If it’s Wednesday, it must be Lariam
[Lariam, of course, is the malaria-prevention pill we take every Wednesday (starting a week before Mali, and ending four weeks after Benin). It doesn’t seem to have had much side effects this time — maybe a little less sleep. No wild dreams, though.]
We’re in Niamey, Niger, and I’m having the best Internet experience I’ve had in awhile — fast connection, $1/hour, US keyboard, right next to the hotel. It may be the last for two weeks — Agadez, the jumping-off point into the desert probably is as well connected as, say, Timbuktu.
Yesterday we drove down to the village of Tiebele in Burkina Faso near the Ghana border. Villages in the area are made up of little family compounds, each with a handful of two-room buildings housing a couple. Many of them have distinctive paintings on the outside. As we toured one, the lady of the house had just ground a bunch of peanuts into delicious-smelling peanut butter.
Back in Ouagadougou, we went to the Musee de la Musique. After touring a series of small dusty rooms with ancient instruments that couldn’t be touched or heard, we were led into an auditorium where a live band performed on many of the instruments we’d seen. It really put Santa Cruz drum circles to shame — these guys were great. As well as drums, there were xylophones, flutes, and guitar-like instruments.
Our guide took us to his favorite street cook, who served us manioc paste, gumbo sauce, fish, and mutton. It was delicious, and dinner for the four of us set us back $5. Then we went to a club to hear more great drumming, including the flute player from earlier in the afternoon.
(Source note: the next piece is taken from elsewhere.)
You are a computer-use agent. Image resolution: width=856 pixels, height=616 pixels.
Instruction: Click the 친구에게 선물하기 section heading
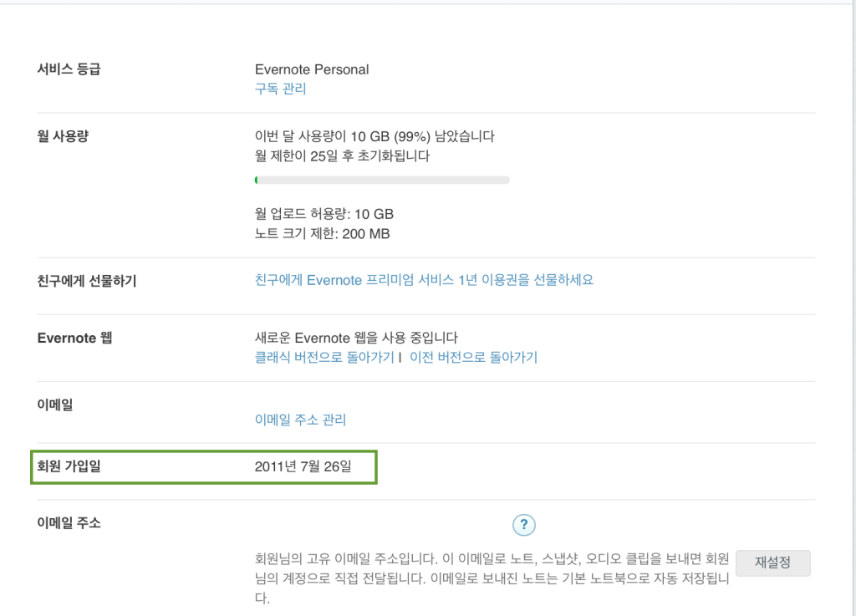88,279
We’re basically done touring — now it’s really just transportation with the guide and driver. Still, it’s only six or seven hours a day of driving, and staying at nice hotels. On Sunday we’ll leave Agadez on a 13-day camping trip to see the Air mountains, the Tenere desert, and if all goes well, the eclipse. The trip so far has been hot, and will only get hotter, but it beats the snow in Paris.